■ Dataset entries
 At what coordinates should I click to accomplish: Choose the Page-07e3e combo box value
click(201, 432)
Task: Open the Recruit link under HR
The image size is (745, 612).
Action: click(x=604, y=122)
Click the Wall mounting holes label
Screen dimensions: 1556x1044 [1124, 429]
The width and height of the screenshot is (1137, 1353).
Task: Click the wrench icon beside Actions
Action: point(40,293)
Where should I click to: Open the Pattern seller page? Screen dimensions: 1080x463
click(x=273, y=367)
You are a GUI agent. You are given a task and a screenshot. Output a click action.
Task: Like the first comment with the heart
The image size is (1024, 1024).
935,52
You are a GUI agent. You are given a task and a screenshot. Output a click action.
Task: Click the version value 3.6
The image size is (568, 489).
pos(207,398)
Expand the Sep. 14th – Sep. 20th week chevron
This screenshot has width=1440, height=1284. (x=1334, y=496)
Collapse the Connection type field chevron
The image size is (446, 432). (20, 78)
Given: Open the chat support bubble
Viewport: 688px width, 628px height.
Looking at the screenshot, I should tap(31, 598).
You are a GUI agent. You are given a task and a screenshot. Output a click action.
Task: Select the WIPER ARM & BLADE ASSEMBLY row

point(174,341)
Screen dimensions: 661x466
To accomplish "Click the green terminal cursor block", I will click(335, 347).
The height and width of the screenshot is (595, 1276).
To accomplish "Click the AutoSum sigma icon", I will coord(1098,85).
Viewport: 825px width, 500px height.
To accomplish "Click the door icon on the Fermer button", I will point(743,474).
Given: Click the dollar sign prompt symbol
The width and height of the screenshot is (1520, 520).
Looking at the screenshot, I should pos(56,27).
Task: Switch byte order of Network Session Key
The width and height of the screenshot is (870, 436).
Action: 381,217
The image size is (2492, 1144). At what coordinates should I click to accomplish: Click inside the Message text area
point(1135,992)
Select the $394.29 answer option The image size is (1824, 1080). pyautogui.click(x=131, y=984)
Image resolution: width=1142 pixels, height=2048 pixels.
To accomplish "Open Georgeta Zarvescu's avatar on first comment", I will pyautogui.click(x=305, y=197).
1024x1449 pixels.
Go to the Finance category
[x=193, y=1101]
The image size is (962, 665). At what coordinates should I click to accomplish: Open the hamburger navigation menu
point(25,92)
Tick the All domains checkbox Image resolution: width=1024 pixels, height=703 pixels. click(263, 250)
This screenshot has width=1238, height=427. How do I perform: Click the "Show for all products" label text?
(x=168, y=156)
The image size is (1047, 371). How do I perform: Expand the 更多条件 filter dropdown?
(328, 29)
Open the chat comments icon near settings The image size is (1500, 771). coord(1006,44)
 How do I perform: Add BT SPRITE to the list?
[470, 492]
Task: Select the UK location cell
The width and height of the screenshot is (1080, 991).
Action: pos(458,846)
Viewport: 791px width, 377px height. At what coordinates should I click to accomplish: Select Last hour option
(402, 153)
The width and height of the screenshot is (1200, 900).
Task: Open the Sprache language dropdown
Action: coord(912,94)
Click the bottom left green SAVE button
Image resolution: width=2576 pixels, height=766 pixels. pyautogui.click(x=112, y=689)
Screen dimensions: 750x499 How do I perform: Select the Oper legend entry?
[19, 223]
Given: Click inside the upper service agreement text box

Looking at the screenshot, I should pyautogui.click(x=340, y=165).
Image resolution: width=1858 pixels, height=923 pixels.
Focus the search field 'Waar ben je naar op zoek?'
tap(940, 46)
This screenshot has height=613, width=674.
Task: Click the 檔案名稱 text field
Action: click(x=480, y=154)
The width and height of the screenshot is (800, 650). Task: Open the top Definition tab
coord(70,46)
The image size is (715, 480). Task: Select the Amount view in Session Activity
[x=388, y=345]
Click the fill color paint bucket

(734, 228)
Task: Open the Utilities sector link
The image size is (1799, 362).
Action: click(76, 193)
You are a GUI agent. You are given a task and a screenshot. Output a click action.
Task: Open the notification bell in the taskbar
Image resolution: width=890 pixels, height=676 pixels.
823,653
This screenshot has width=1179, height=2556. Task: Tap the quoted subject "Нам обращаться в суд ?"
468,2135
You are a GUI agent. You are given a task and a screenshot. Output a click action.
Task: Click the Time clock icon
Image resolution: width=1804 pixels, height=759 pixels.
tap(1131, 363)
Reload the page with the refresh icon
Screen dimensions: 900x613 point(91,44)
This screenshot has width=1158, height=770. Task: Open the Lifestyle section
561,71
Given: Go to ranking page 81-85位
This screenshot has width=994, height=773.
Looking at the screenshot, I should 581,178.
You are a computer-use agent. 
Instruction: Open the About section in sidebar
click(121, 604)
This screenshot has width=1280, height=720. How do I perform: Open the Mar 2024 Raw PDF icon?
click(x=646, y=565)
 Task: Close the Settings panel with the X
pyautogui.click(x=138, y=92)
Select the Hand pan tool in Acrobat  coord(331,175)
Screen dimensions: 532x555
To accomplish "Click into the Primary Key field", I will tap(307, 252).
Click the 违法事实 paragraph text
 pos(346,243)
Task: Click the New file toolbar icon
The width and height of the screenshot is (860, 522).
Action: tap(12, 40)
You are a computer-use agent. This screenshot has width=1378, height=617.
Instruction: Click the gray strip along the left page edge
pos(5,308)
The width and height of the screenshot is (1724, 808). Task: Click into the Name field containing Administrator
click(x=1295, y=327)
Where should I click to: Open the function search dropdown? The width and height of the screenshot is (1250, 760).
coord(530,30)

■ TASK GOAL
Each of the records should be written out precisely as given.

■ EXPECTED ANSWER
 At what coordinates should I click to accomplish: Choose the Page-07e3e combo box value
click(201, 432)
Task: Open the Recruit link under HR
The image size is (745, 612).
Action: click(x=604, y=122)
Click the Wall mounting holes label
Screen dimensions: 1556x1044 [1124, 429]
The width and height of the screenshot is (1137, 1353).
Task: Click the wrench icon beside Actions
Action: point(40,293)
Where should I click to: Open the Pattern seller page? Screen dimensions: 1080x463
click(x=273, y=367)
You are a GUI agent. You are given a task and a screenshot. Output a click action.
Task: Like the first comment with the heart
The image size is (1024, 1024).
935,52
You are a GUI agent. You are given a task and a screenshot. Output a click action.
Task: Click the version value 3.6
The image size is (568, 489).
pos(207,398)
Expand the Sep. 14th – Sep. 20th week chevron
This screenshot has width=1440, height=1284. (x=1334, y=496)
Collapse the Connection type field chevron
The image size is (446, 432). (20, 78)
Given: Open the chat support bubble
Viewport: 688px width, 628px height.
Looking at the screenshot, I should tap(31, 598).
You are a GUI agent. You are given a task and a screenshot. Output a click action.
Task: Select the WIPER ARM & BLADE ASSEMBLY row

point(174,341)
Screen dimensions: 661x466
To accomplish "Click the green terminal cursor block", I will click(335, 347).
The height and width of the screenshot is (595, 1276).
To accomplish "Click the AutoSum sigma icon", I will coord(1098,85).
Viewport: 825px width, 500px height.
To accomplish "Click the door icon on the Fermer button", I will point(743,474).
Given: Click the dollar sign prompt symbol
The width and height of the screenshot is (1520, 520).
Looking at the screenshot, I should pos(56,27).
Task: Switch byte order of Network Session Key
The width and height of the screenshot is (870, 436).
Action: 381,217
The image size is (2492, 1144). At what coordinates should I click to accomplish: Click inside the Message text area
point(1135,992)
Select the $394.29 answer option The image size is (1824, 1080). pyautogui.click(x=131, y=984)
Image resolution: width=1142 pixels, height=2048 pixels.
To accomplish "Open Georgeta Zarvescu's avatar on first comment", I will pyautogui.click(x=305, y=197).
1024x1449 pixels.
Go to the Finance category
[x=193, y=1101]
The image size is (962, 665). At what coordinates should I click to accomplish: Open the hamburger navigation menu
point(25,92)
Tick the All domains checkbox Image resolution: width=1024 pixels, height=703 pixels. click(263, 250)
This screenshot has width=1238, height=427. How do I perform: Click the "Show for all products" label text?
(x=168, y=156)
The image size is (1047, 371). How do I perform: Expand the 更多条件 filter dropdown?
(328, 29)
Open the chat comments icon near settings The image size is (1500, 771). coord(1006,44)
 How do I perform: Add BT SPRITE to the list?
[470, 492]
Task: Select the UK location cell
The width and height of the screenshot is (1080, 991).
Action: pos(458,846)
Viewport: 791px width, 377px height. At what coordinates should I click to accomplish: Select Last hour option
(402, 153)
The width and height of the screenshot is (1200, 900).
Task: Open the Sprache language dropdown
Action: coord(912,94)
Click the bottom left green SAVE button
Image resolution: width=2576 pixels, height=766 pixels. pyautogui.click(x=112, y=689)
Screen dimensions: 750x499 How do I perform: Select the Oper legend entry?
[19, 223]
Given: Click inside the upper service agreement text box

Looking at the screenshot, I should pyautogui.click(x=340, y=165).
Image resolution: width=1858 pixels, height=923 pixels.
Focus the search field 'Waar ben je naar op zoek?'
tap(940, 46)
This screenshot has height=613, width=674.
Task: Click the 檔案名稱 text field
Action: click(x=480, y=154)
The width and height of the screenshot is (800, 650). Task: Open the top Definition tab
coord(70,46)
The image size is (715, 480). Task: Select the Amount view in Session Activity
[x=388, y=345]
Click the fill color paint bucket

(734, 228)
Task: Open the Utilities sector link
The image size is (1799, 362).
Action: click(76, 193)
You are a GUI agent. You are given a task and a screenshot. Output a click action.
Task: Open the notification bell in the taskbar
Image resolution: width=890 pixels, height=676 pixels.
823,653
This screenshot has width=1179, height=2556. Task: Tap the quoted subject "Нам обращаться в суд ?"
468,2135
You are a GUI agent. You are given a task and a screenshot. Output a click action.
Task: Click the Time clock icon
Image resolution: width=1804 pixels, height=759 pixels.
tap(1131, 363)
Reload the page with the refresh icon
Screen dimensions: 900x613 point(91,44)
This screenshot has width=1158, height=770. Task: Open the Lifestyle section
561,71
Given: Go to ranking page 81-85位
This screenshot has width=994, height=773.
Looking at the screenshot, I should 581,178.
You are a computer-use agent. 
Instruction: Open the About section in sidebar
click(121, 604)
This screenshot has width=1280, height=720. How do I perform: Open the Mar 2024 Raw PDF icon?
click(x=646, y=565)
 Task: Close the Settings panel with the X
pyautogui.click(x=138, y=92)
Select the Hand pan tool in Acrobat  coord(331,175)
Screen dimensions: 532x555
To accomplish "Click into the Primary Key field", I will tap(307, 252).
Click the 违法事实 paragraph text
 pos(346,243)
Task: Click the New file toolbar icon
The width and height of the screenshot is (860, 522).
Action: tap(12, 40)
You are a computer-use agent. This screenshot has width=1378, height=617.
Instruction: Click the gray strip along the left page edge
pos(5,308)
The width and height of the screenshot is (1724, 808). Task: Click into the Name field containing Administrator
click(x=1295, y=327)
Where should I click to: Open the function search dropdown? The width and height of the screenshot is (1250, 760).
coord(530,30)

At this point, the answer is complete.